##### Given passage #####
My wife and I watched the movie Extraordinary Measures last night. Starring Harrison Ford, it’s based on a true story of the fight by a family and a scientist to create medicine that would allow children to survive a terrible illness. During that long struggle, they had to make many difficult compromises, but they did so while “keeping their eyes on the prize” — making the medicine and getting it out to children.

During my community organizing career, the goal of our work was to get to the negotiating table and to compromise. The key, however, was to ensure that we got half a loaf, not half a baby. We always kept in mind our end goals and the concept behind “The importance of being unprincipled.”

In the midst of being relentlessly attacked (as many teachers rightfully feel is happening to us now), however, it’s easy to lose sight of that idea, especially if many of your attackers operate like they are self-righteous ideologues with a monopoly on the truth. A member of the Los Angeles School Board recently offered one reason why Los Angeles teachers might be reacting so negatively to efforts by the group Parent Revolution and their allies: “When you declare war on people, you have to expect them to act like combatants.” And, unfortunately, these attacks are likely to continue.

In the midst of this poisoned atmosphere, I hope we teachers (including me) can keep our eyes on the prize — helping our students become life-long learners, working with their families to enhance lives and communities, and maintaining and sustaining our professional dignity. This politics involved in this process will need to include conflict and, at times, rancor, though it’s important to not burn bridges. It will also need to include following Saul Alinsky’s axiom that “the price of criticism is a constructive alternative,” which includes proposals like “Transforming School Conditions: Building Bridges to the Education System That Students And Teachers Deserve” and the upcoming book, Teaching 2030.

And it will include compromise — of the half a loaf, and not half a baby variety. Though I don’t know all the ins-and-outs of it, I’d be inclined to put the recent Massachusetts Teachers Association proposal on teacher evaluation in that category, and there are others.  I’d be interested in hearing from readers about other examples that you believe have been good compromises out there, and what have been the key elements in getting there.

I didn’t include this in my Education Predictions for 2011 because it may fall more into the “wishful thinking” category, but I do hope that in 2011 all of us in the education world can keep in mind the word roots of “compromising.”

In 1600, it meant “showing signs of future excellence.”
##### Given data #####
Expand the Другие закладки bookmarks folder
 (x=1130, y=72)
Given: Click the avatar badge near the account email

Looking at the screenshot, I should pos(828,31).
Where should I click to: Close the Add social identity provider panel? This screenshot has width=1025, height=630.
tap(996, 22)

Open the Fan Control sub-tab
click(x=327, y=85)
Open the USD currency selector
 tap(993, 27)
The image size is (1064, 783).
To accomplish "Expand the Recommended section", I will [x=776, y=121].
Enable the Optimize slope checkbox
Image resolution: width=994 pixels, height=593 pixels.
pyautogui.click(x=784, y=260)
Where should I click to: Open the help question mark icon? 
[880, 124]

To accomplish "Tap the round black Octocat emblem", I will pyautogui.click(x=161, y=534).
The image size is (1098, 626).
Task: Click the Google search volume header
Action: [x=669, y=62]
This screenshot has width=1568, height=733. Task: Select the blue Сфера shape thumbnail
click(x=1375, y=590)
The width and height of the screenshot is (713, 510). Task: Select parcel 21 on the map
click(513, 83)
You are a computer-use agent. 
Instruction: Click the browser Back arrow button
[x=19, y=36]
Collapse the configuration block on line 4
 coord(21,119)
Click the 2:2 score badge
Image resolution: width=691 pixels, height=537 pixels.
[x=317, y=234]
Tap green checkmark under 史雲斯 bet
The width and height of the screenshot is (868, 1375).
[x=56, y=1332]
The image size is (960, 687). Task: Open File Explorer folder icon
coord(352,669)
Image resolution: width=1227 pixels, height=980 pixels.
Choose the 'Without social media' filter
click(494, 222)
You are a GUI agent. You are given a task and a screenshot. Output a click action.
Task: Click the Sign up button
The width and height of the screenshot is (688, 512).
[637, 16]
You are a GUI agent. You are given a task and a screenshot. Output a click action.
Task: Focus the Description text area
#####
• [Exercise requirements]: According to the post on compromise in education, what did "compromising" mean in 1600?

• [Exercise output]: In 1600, it meant "showing signs of future excellence."